Michael Ian Cedar Loses his Identity While Speed Dating


I host single parties. They are called Date My Friend Parties or Date My Jewish Friend Parties and the way they work is you have a wingman all night and meet pairs of potential dates. It's speed dating in pairs.  Meeting new people is always tough and sometimes you find matches and sometimes you don't.  My friend, Michael Ian Cedar, who is also in the theatre world, wrote this sketch after attending my party last night.
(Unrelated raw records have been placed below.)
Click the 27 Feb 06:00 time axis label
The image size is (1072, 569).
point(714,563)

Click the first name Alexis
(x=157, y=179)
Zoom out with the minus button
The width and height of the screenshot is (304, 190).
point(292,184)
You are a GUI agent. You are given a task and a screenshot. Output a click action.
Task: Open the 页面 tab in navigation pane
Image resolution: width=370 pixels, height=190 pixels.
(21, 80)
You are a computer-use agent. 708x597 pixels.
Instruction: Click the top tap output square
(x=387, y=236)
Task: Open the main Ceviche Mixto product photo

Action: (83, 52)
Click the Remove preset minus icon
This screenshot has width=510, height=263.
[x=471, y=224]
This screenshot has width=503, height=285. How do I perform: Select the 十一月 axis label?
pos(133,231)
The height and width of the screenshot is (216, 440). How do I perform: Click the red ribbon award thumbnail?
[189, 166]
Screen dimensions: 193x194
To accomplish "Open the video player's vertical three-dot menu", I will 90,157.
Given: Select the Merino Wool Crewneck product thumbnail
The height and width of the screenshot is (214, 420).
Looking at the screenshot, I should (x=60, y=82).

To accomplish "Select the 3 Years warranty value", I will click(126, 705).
To clarify: I call it a sketch, but he protested, "THIS IS NOT A SKETCH !!!!

THIS IS THE TRUTH! I WROTE IT DOWN BECAUSE IT WAS SO ABSURD!!!"Anyway, whatever nomenclature you want to give it--- it's not the best plug for my parties, but I thought it was funny--and yes, he does work for a dance competition company!
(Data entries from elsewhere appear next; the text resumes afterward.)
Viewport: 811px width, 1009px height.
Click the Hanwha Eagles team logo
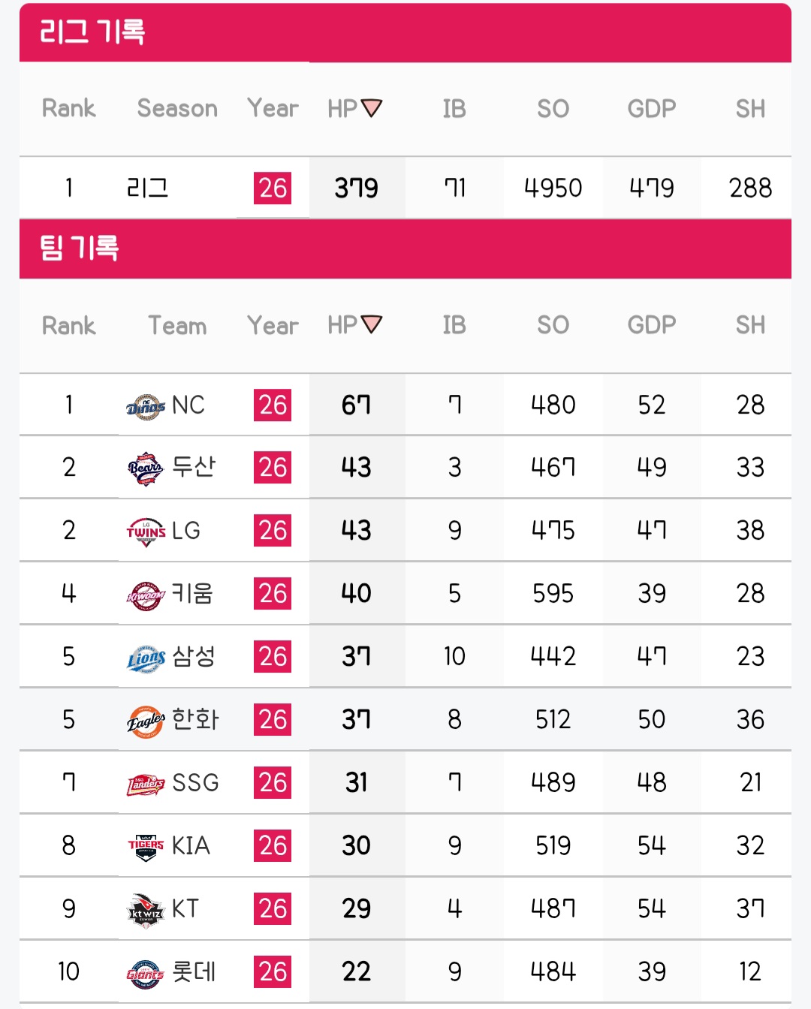coord(146,721)
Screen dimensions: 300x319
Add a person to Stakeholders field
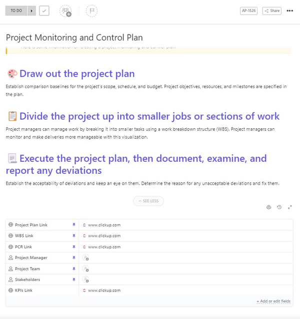[86, 279]
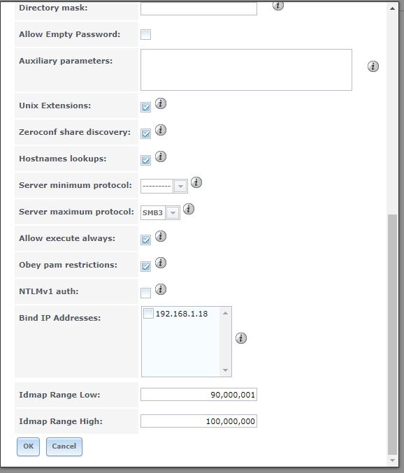
Task: Enable the Allow Empty Password checkbox
Action: (x=145, y=34)
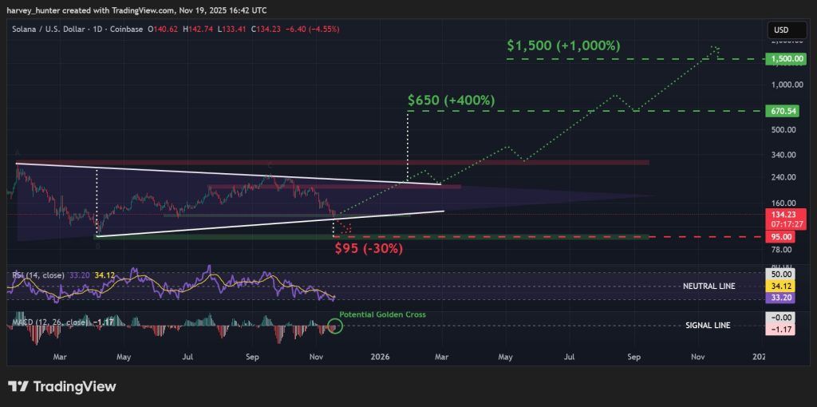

Setting:  A nightclub side room that was set aside for a speed dating event. Men and women in their late 20s and early 30s enter the room. Men in pressed shirts and ties.  Women in cute dresses with cleavage showing.


Date 1

Her: So what do you do?

Me: I produce dance competitions that tour around the country.

Her: That’s cute...Really though… What do you do?



Date 2

Her: Do you have a job?

Me: Yes.

Her: So what do you do?

Me: I work in dance.

Her: How cool... What do you do?

Me: I put on dance competitions around the country for children under the age of 18.

Her: No, really, what do you do?



Date 3

Me: What’s your favorite color?

Her: I don’t know.

Me: You don’t know.

Her: Purple... Do you have a job?

Me: Yes...

Her: Well…What is it?

Me: I help produce dance competition in the United States. We host 24,000 dancers a year in 40 cities across the country.

Her: That’s funny... Cute answer. I'm only talking to you because I paid admission.



Date 4

Me: So what is your passion?

Her: Oh....Wow....I’ve never been asked that... I don’t know.... So what do you do?

Me: Oh nothing interesting…Same old thing as the guy sitting next to me does.

Guy Sitting Next To Me: He abducts 12-year old girls and makes them dance for him.

Her: That’s creepy. Your body language is telling me you really don’t want to be here right now.



Date 5

Her: So, what do you do?

Me: Cook, eat, sleep... The regular things.

Her: No really for a job... What do you do?

Me: Ehh... The job doesn’t really define us. Lets talk about our biggest fears in life.

Her: Ok… First tell me what you do.

Me: I wrangle cows for a living in upstate New York.

Her:  Oh wow. That’s interesting. Tell me more.